• [Stated problem] Extract every line of text from the data below verbatim, and leave the pictures out of your answer.

• [Source material]
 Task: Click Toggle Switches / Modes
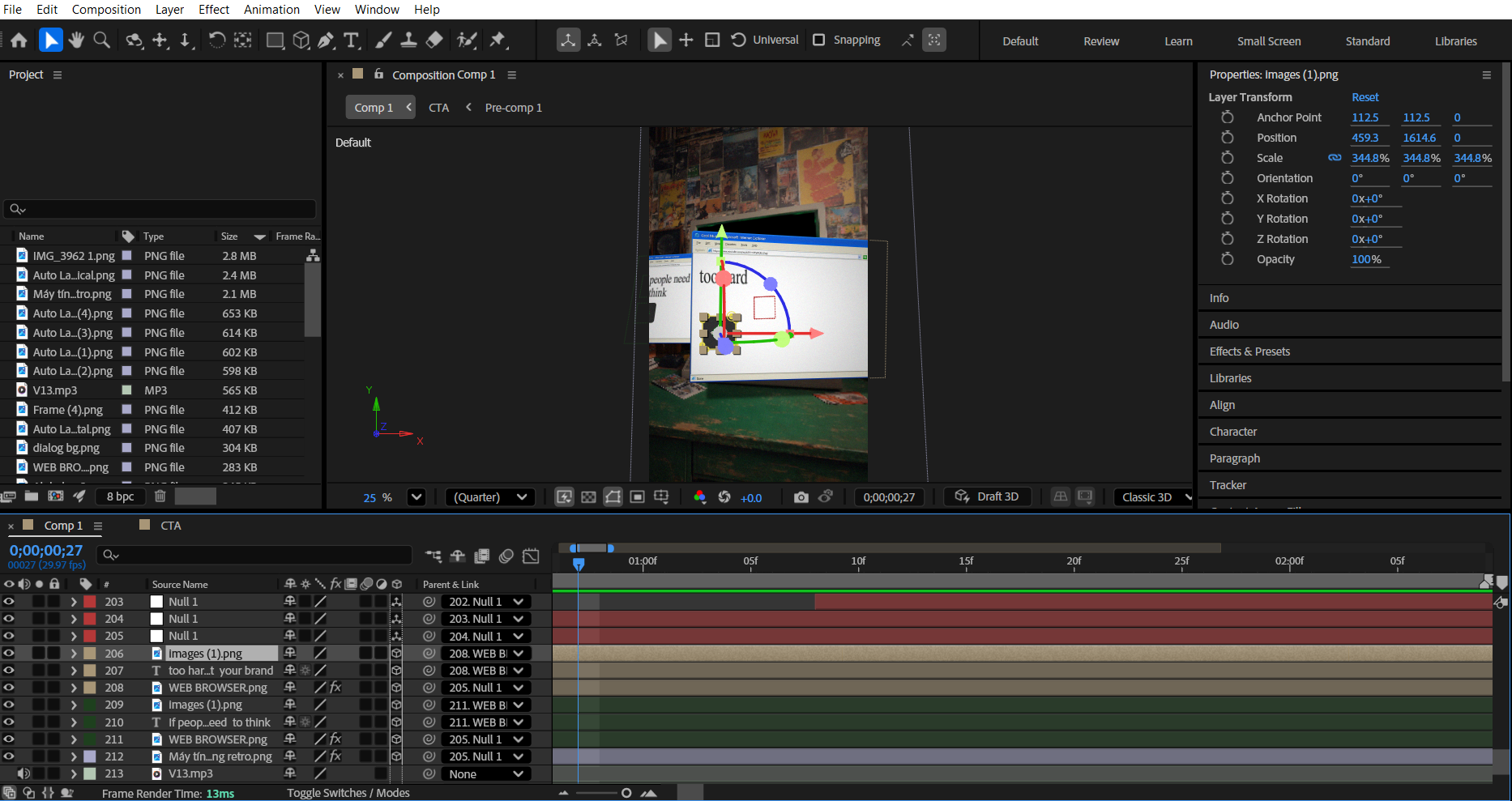pos(348,793)
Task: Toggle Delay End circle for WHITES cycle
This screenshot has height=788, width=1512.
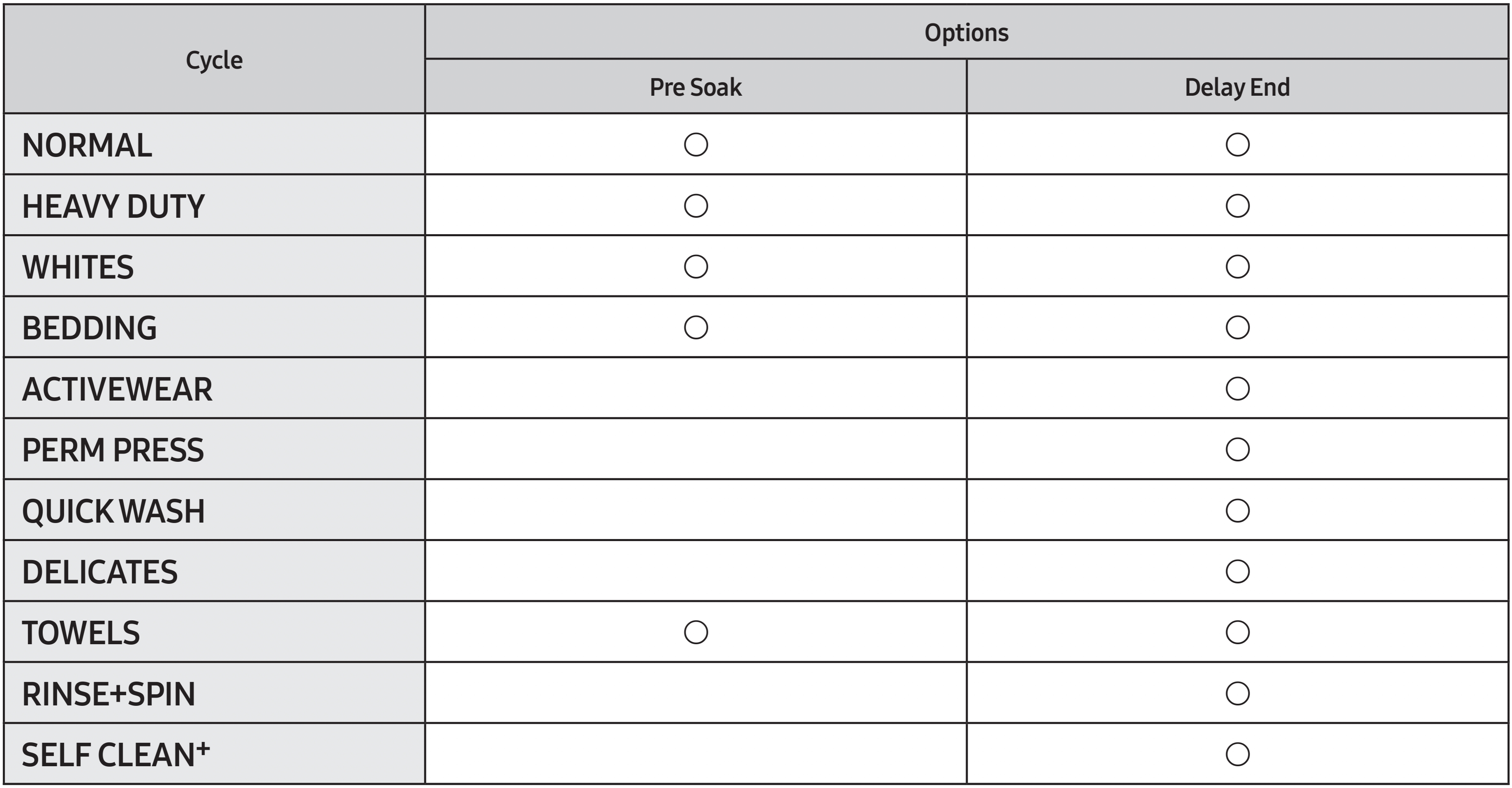Action: [1237, 266]
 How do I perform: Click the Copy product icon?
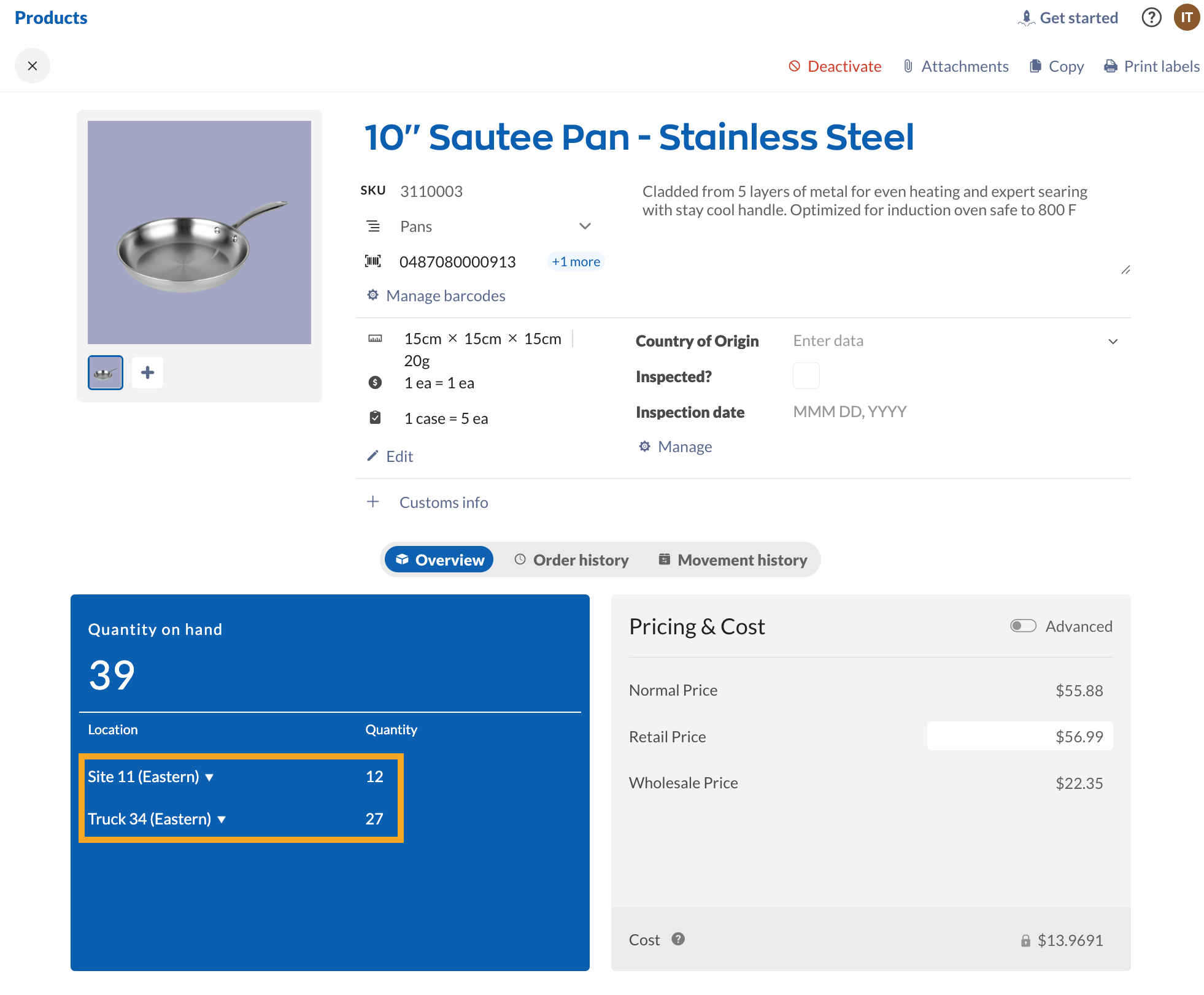coord(1035,66)
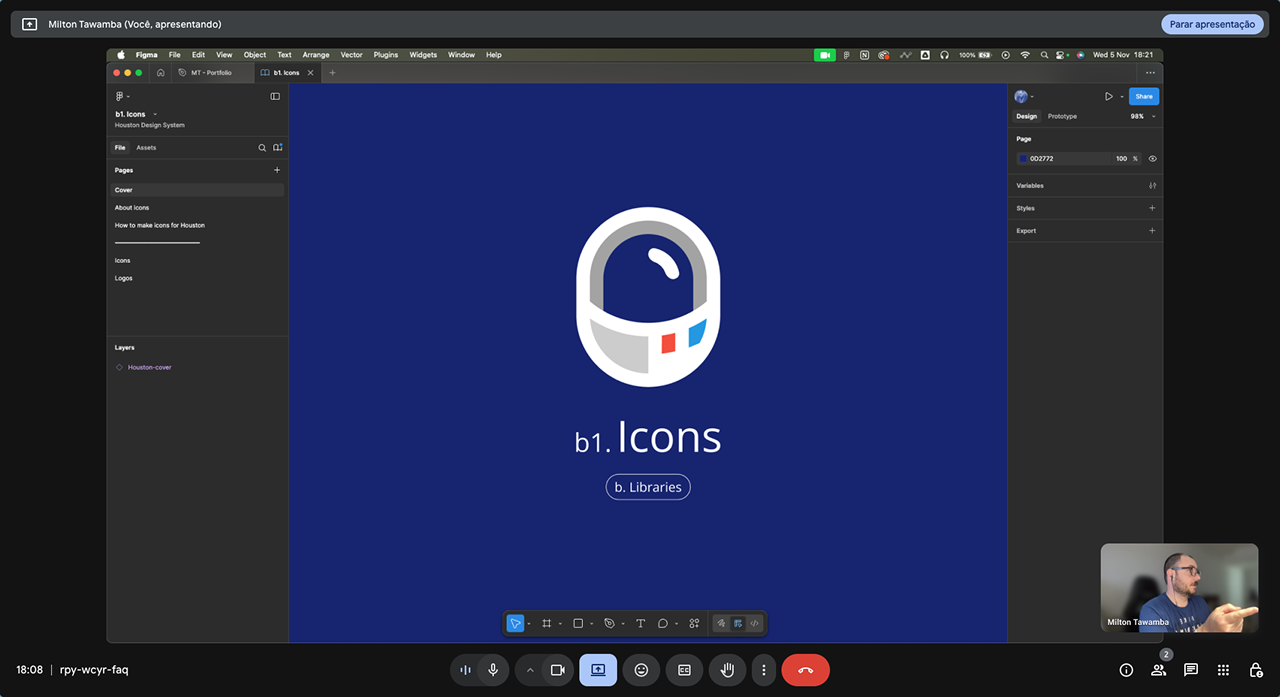Image resolution: width=1280 pixels, height=697 pixels.
Task: Search the file with magnifier icon
Action: tap(262, 147)
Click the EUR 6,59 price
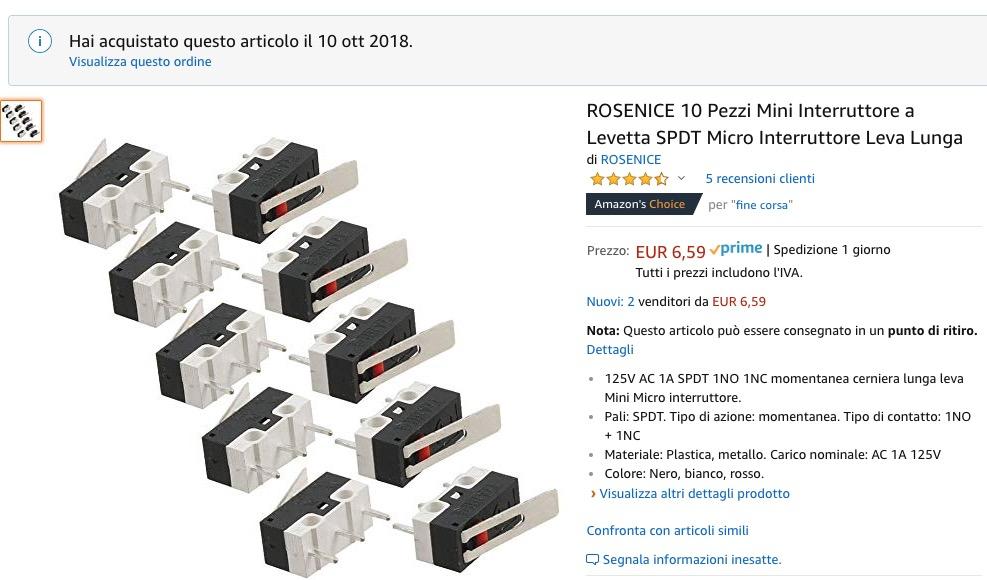The width and height of the screenshot is (987, 580). point(670,251)
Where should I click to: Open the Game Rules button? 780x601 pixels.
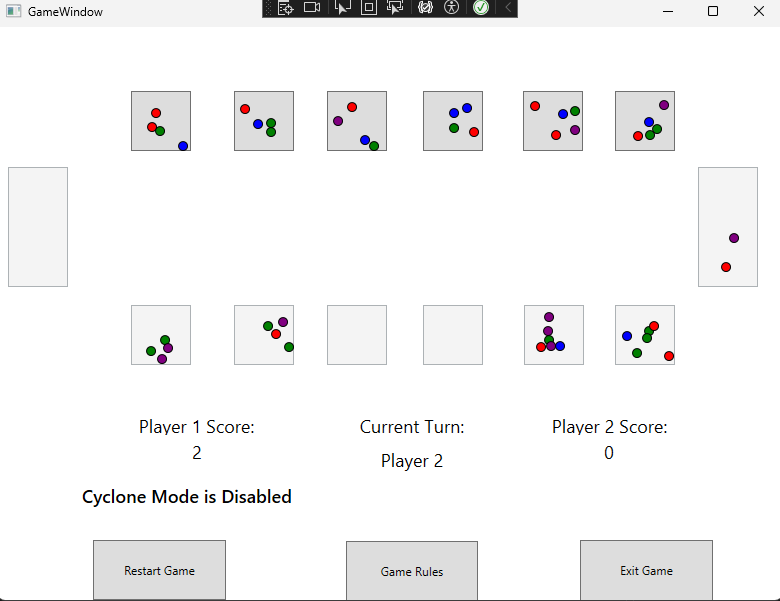pyautogui.click(x=412, y=571)
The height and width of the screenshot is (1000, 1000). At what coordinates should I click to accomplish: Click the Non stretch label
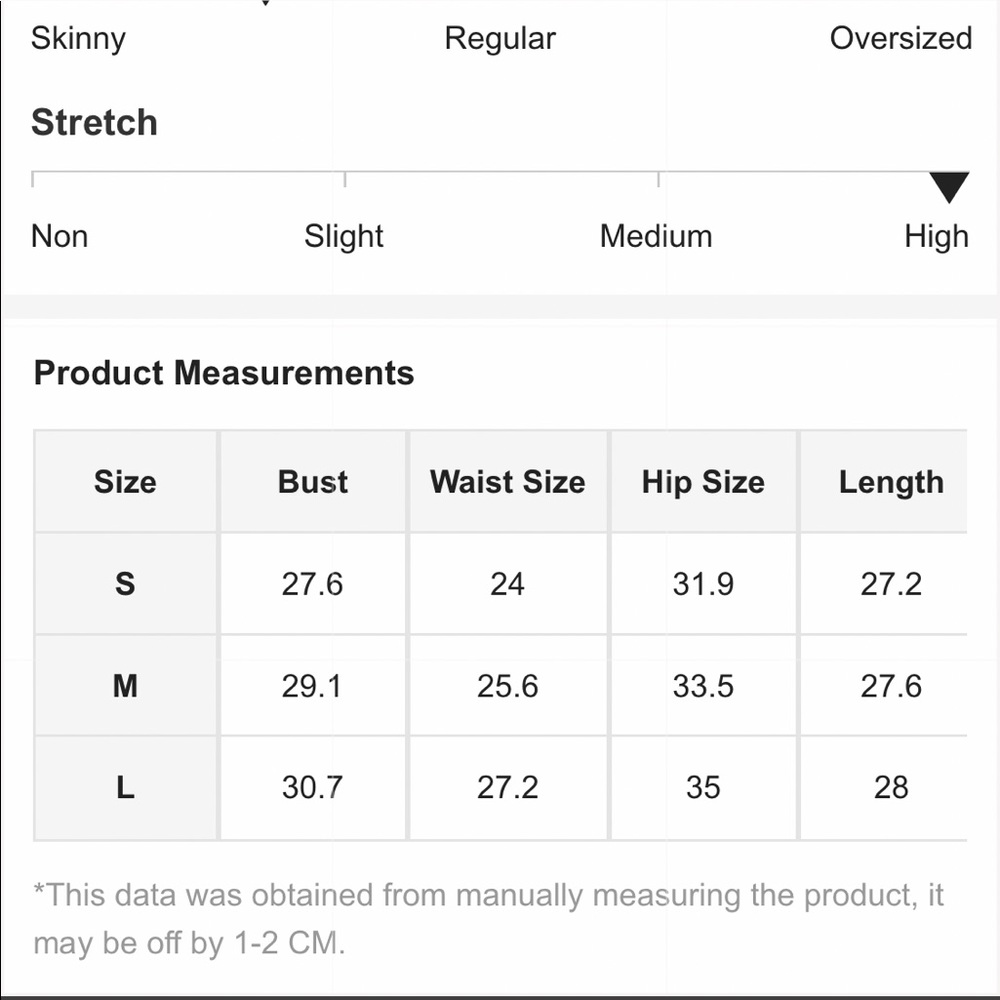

• [Written answer]
 Task: Click Toggle Switches / Modes
pos(348,793)
Task: Toggle Delay End circle for WHITES cycle
This screenshot has height=788, width=1512.
Action: [1237, 266]
 How do I perform: Click the Copy product icon?
coord(1035,66)
Image resolution: width=1280 pixels, height=697 pixels.
Task: Search the file with magnifier icon
Action: tap(262, 147)
Click the EUR 6,59 price
The width and height of the screenshot is (987, 580). point(670,251)
Where should I click to: Open the Game Rules button? 780x601 pixels.
pyautogui.click(x=412, y=571)
The height and width of the screenshot is (1000, 1000). At what coordinates should I click to accomplish: Click the Non stretch label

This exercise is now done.